Zum 50. Mal jährte sich 2018 der Prager Frühling. Jener Versuch der Tschechoslowakei, sich zu öffnen, mehr Demokratie und Freiheit zu wagen. Jener Versuch, der auch durch seine blutige Niederschlagung durch die Sowjetunion in die Geschichtsbücher einging. 50 Jahre, das ist eine lange Zeit, kann es zumindest sein. Eine Zeit, nach der manches noch immer nachwirkt, die eine oder andere Wunde nicht verheilt ist. Eine Zeit, in der anderes dafür in Vergessenheit geraten ist – mal aus Vernachlässigung, mal aus Verdrängung.
Ein Beispiel für Letzteres: der Großonkel von Anna Kryvenko. Der war einst Teil der Familie, war Teil des Familienalbums, bevor man ihn aus beidem entfernte. Aber wer war dieser Mann, dieser unbekannte Soldat, über den heute kaum einer mehr sprechen mag? An den sich kaum einer mehr erinnert? In My Unknown Soldier begibt sich die Ukrainerin auf eine Spurensuche nach ihrem verschwundenen Verwandten.
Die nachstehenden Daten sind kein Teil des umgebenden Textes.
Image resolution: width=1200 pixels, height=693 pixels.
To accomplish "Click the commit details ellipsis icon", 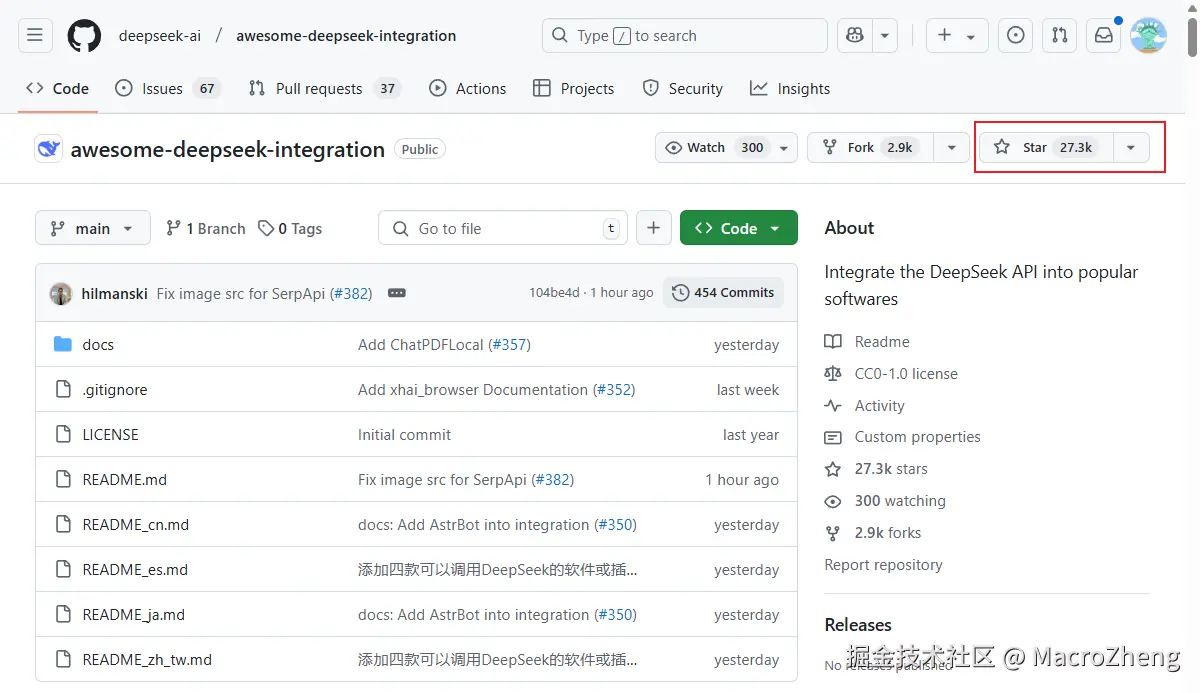I will (396, 293).
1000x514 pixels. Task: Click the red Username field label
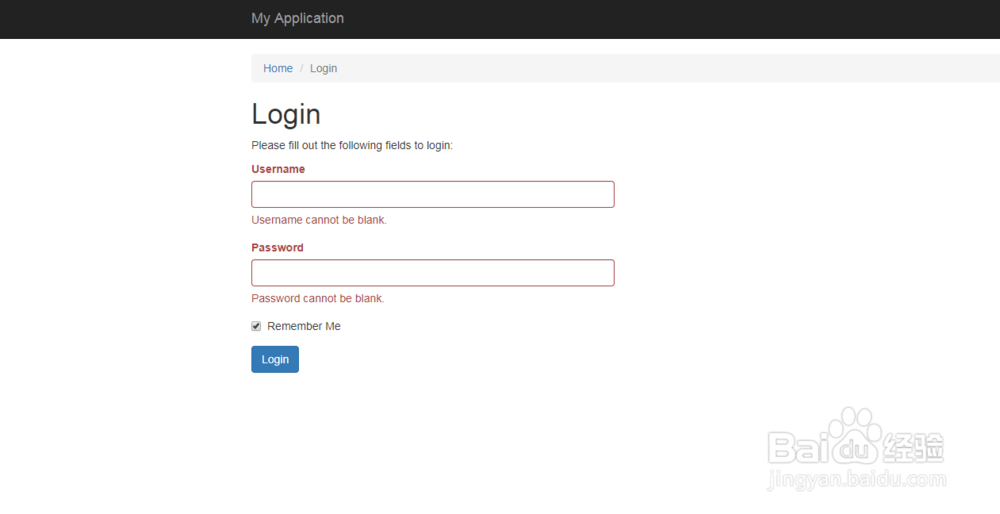click(278, 169)
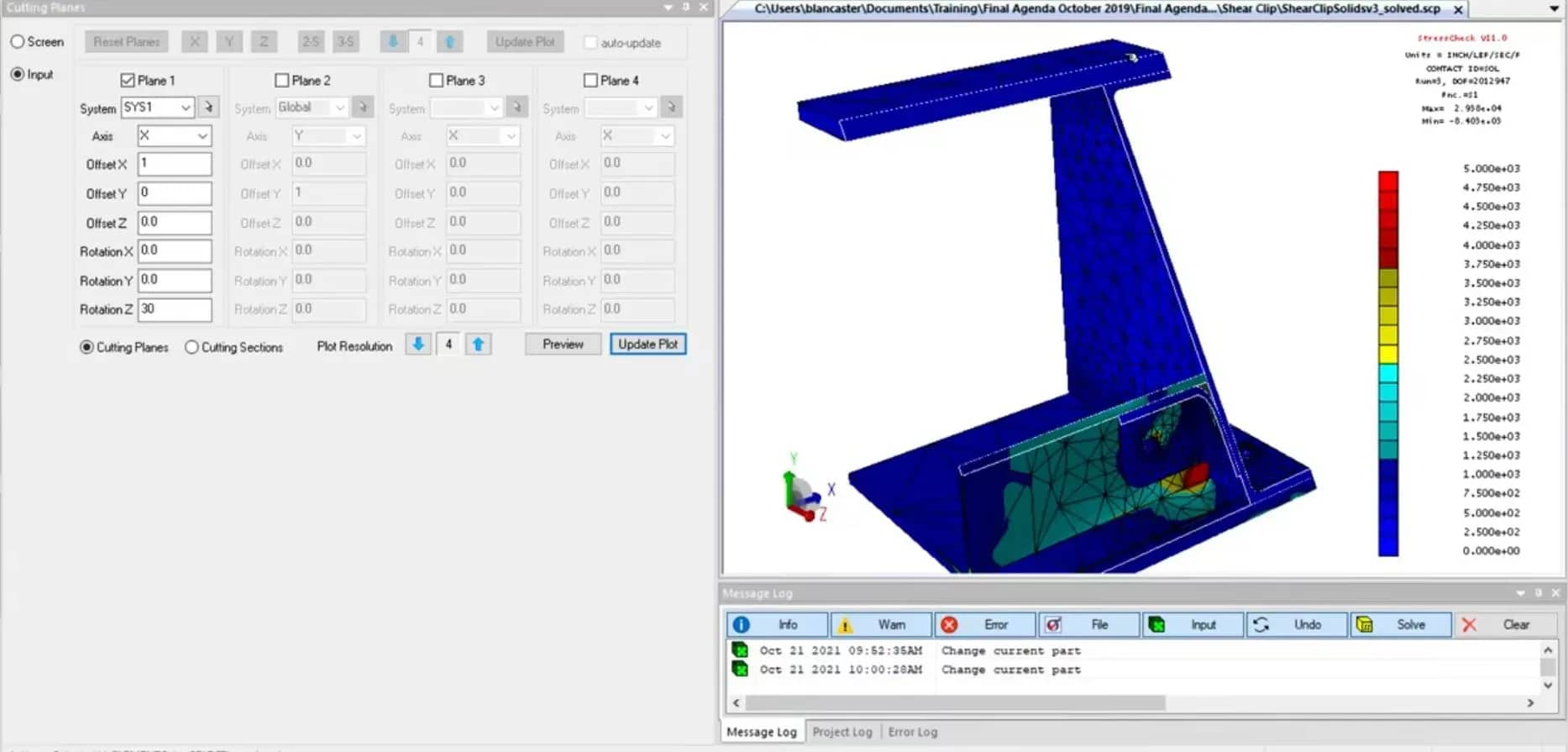
Task: Enable the Plane 2 checkbox
Action: tap(282, 81)
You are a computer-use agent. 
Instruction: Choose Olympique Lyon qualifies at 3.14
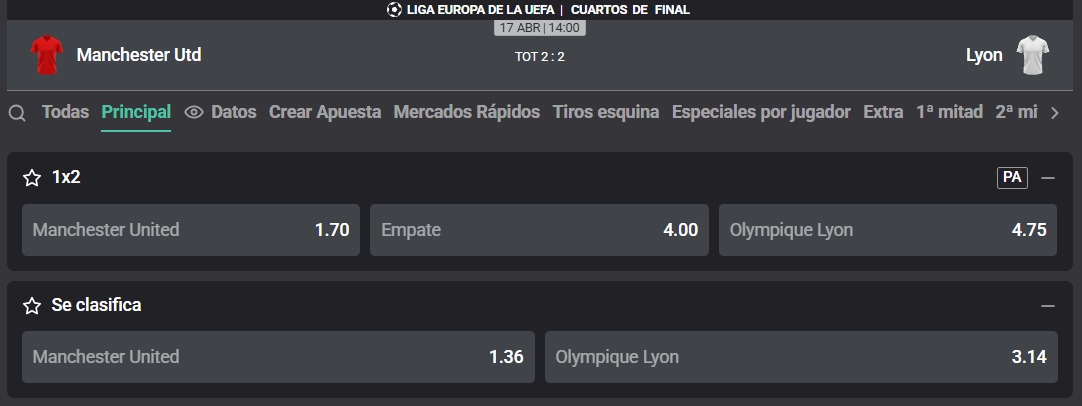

Eine Suche, die sie zu besagtem Prager Frühling führte, als ihr Großonkel als Teil der Armee beim Nachbarn einfiel.
Eine Suche ohne Ende
Das erinnert ein wenig an Chris the Swiss, in dem ebenfalls die Suche nach einem verstorbenen Familienmitglied im Mittelpunkt steht. Wo jedoch bei der Schweizer Produktion der Gesuchte im Fokus bleibt, nach und nach durch andere Menschen mehr Kontur erhält, da bleibt die unbekannte Titelfigur von My Unknown Soldier ein Phantom. Der Dokumentarfilm mag als Beschäftigung mit einer Person begonnen haben, hat zu dieser aber gar nicht so wahnsinnig viel zu sagen. Die Fragen, die Anna zu Beginn hat, die sind am Ende des Projekts immer noch dieselben.
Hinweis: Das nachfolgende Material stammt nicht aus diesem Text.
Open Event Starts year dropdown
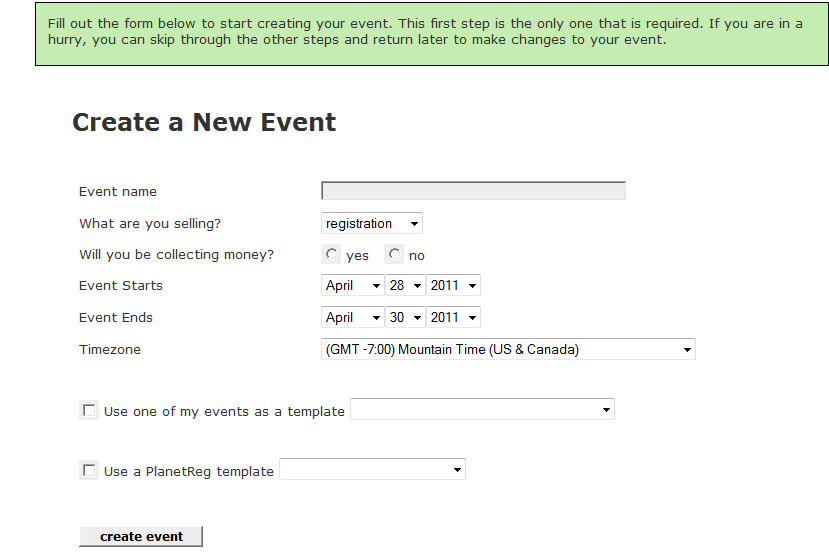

Wer in dem Film eine Detektivgeschichte erwartet oder erhofft, der wird sein Glück nicht finden. Stattdessen erweitert sich der Blick hier mit der Zeit, stellt Querverbindungen auf, lässt Zeit und Raum verschwinden. Wenn der Beitrag vom DOK.fest München 2019 Parallelen zwischen dem Prager Frühling und dem Krieg zwischen der Ukraine und Russland aufbaut, dann nicht um zu werten oder konkrete Informationen mit dem Publikum zu teilen. Stattdessen wird die Spurensuche zu einer Collage, in der die verschiedensten Elemente zusammenfinden, historisch und gegenwärtig, persönlich und universell.
Verloren zwischen Bild und Text
So verwendet My Unknown Soldier immer wieder Voice overs, wenn Anna ihre eigene Familiengeschichte erzählt. Die Bilder können dabei ebenfalls privater Natur sein. Oft sind es aber historische Aufnahmen, die von dem Prager Frühling handeln und keinen direkten Bezug zu den Worten haben. Sofern es überhaupt Worte in dem Moment gibt. Längere Passagen des Films kommen ganz ohne aus, bestehen stattdessen aus Aufnahmen von Soldaten, die mit einer leicht unheimlichen, sphärischen Musik unterlegt sind. Wer diese Soldaten sind, erfahren wir nicht, passend zum Titel bleiben auch diese unbekannte Fragmente einer düsteren Vergangenheit.
Die Atmosphäre ist dadurch zuweilen etwas geisterhaft, eine diffuse Erinnerung an etwas, das niemand kennt. Selbst in den Momenten, wenn My Unknown Soldier konkreter und hoffnungsvoller wird, bleibt der Film wenig greifbar. Eine tatsächliche Auseinandersetzung mit dem Prager Frühling ist die Dokumentation daher weniger, höchstens als Verallgemeinerung bewaffneter Konflikte. Ein Krieg ist ein Krieg ist ein Krieg. Der Studentenfilm ist dafür eine beklemmende, oft auch melancholische Zeitreise, die in eine Welt führt, die überall und nirgends ist.